Точно так же, если продолжать рассуждение в плане «трех сословий», главное противоречие в Монтайю и Сабартесе связывается скорее с первой категорией (духовенство), чем со второй (знать, сеньориальная или нет). Деревенская верхняя Арьеж ополчается прежде всего против магнатов Церкви, нежели против знати светской. Известно, что духовенство в Окситании, от Альп до Пиренеев, выступает в XIII—XIV веках как сила землевладельческая [43] . Но с этой точки зрения в зону основных столкновений попадает как раз десятина. В конце лета 1308 года каркассонская инквизиция приказывает схватить всех жителей Монтайю, мужчин и женщин старше 12—13 лет. Под облаву попали и пастухи, которые специально спустились со своих горных пастбищ по случаю праздника и окончания летнего перегона. Эта облава, организованная инквизитором, предваряет предпринятое епископами Памье между 1311 и 1323 годами упорядочение сбора десятины скотом в горных местностях, взимавшейся до тех пор вяло [44] . Жак Фурнье, предшественник которого отлучал упрямцев [45] , потребует отныне этот весьма тяжкий оброк с тем мягким, но необоримым упорством, с каким в то же время пустится преследовать еретиков. Соглашение 1311 года, подтвержденное и дополненное в 1323 году, предусматривало для всех общин «Сабартесского архипресвитерства», включая Монтайю, Акс, Тараскон и Фуа, взимание десятины деньгами и натурой с приплода скота; плюс обложение урожая зерновых из расчета восьмой части. Столь непомерное обложение [46] заставляло вопить, ибо церковники в начале XIV века подступают с этим требованием всерьез. Все завершится, не без ропота, тем, что еще в XVIII веке чрезмерный и, тем не менее, вошедший в обычай характер десятинного обложения в Пиренеях будет поражать наблюдателей [47] . Сабартесская «десятина» из расчета одной восьмой урожая зерна приобретает вид, подобный «шампару» {69} . Вот почему она должна была вызвать отпор.
43
Duby. 1958.
44
I, 209 (примем. 81, составленное Ж. Дювернуа).
45
Poux /. 1901. P 6.
46
III, 337 (текст из «Картулярия Фуа», воспроизведенный в примечании 509).
47
Sarramon A. Les Paroisses du diocese de Comminges en 1786. Paris, 1968. P. 18 ff.
{69}
Шампар — сеньориальный побор в виде определенной части урожая со злаков, льна, винограда и т. д. По мнению ряда исследователей, шампар являлся признаком крестьянской несвободы.

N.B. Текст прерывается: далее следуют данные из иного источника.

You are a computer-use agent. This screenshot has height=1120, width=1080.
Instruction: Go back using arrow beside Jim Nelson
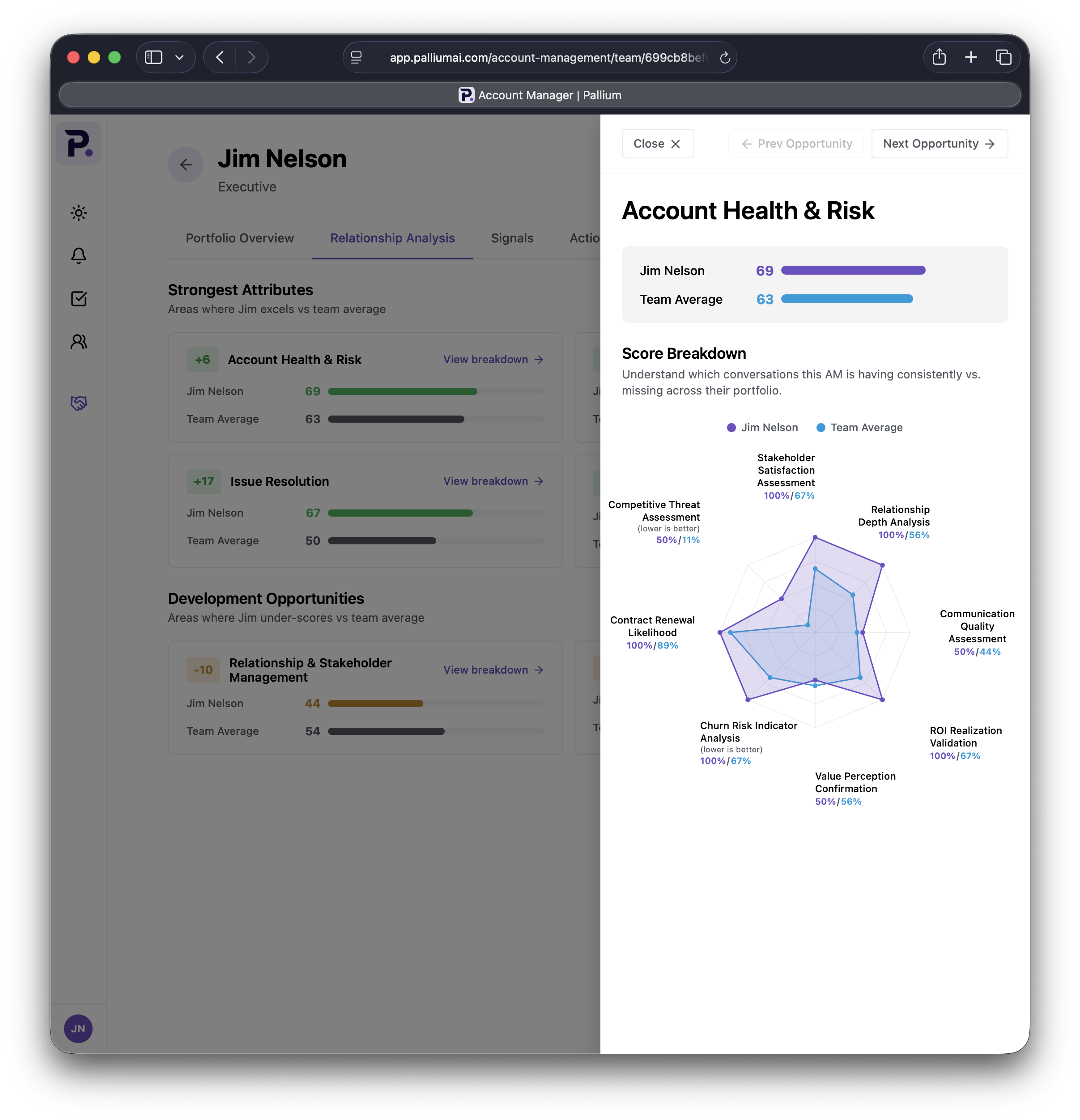pos(185,165)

Она и вызвала отпор даже в земле Айон, включающей объект нашего исследования. Ткач Прад Тавернье, коренной житель Айонского Прада, во время долгого горного перехода в компании Гийома Эсконье (из Арка) как часть своих убеждений изливает возмущение десятиной, смешанное с другими еретическими положениями. Попы и церковники, — восклицает он, — по злобе своей вымогают и отнимают у народа первинки и десятины с прибытка, к коему они не приложили ни малейшего усилия (II, 16). Прад Тавернье сует десятину в тот же мешок гнусностей, что и крещение, евхаристию, мессу, брачный обряд и воздержание по пятницам. В самом Монтайю братья Клерг, байль и кюре, берут на себя сбор десятинного обложения для вышестоящих инстанций и для собственного блага.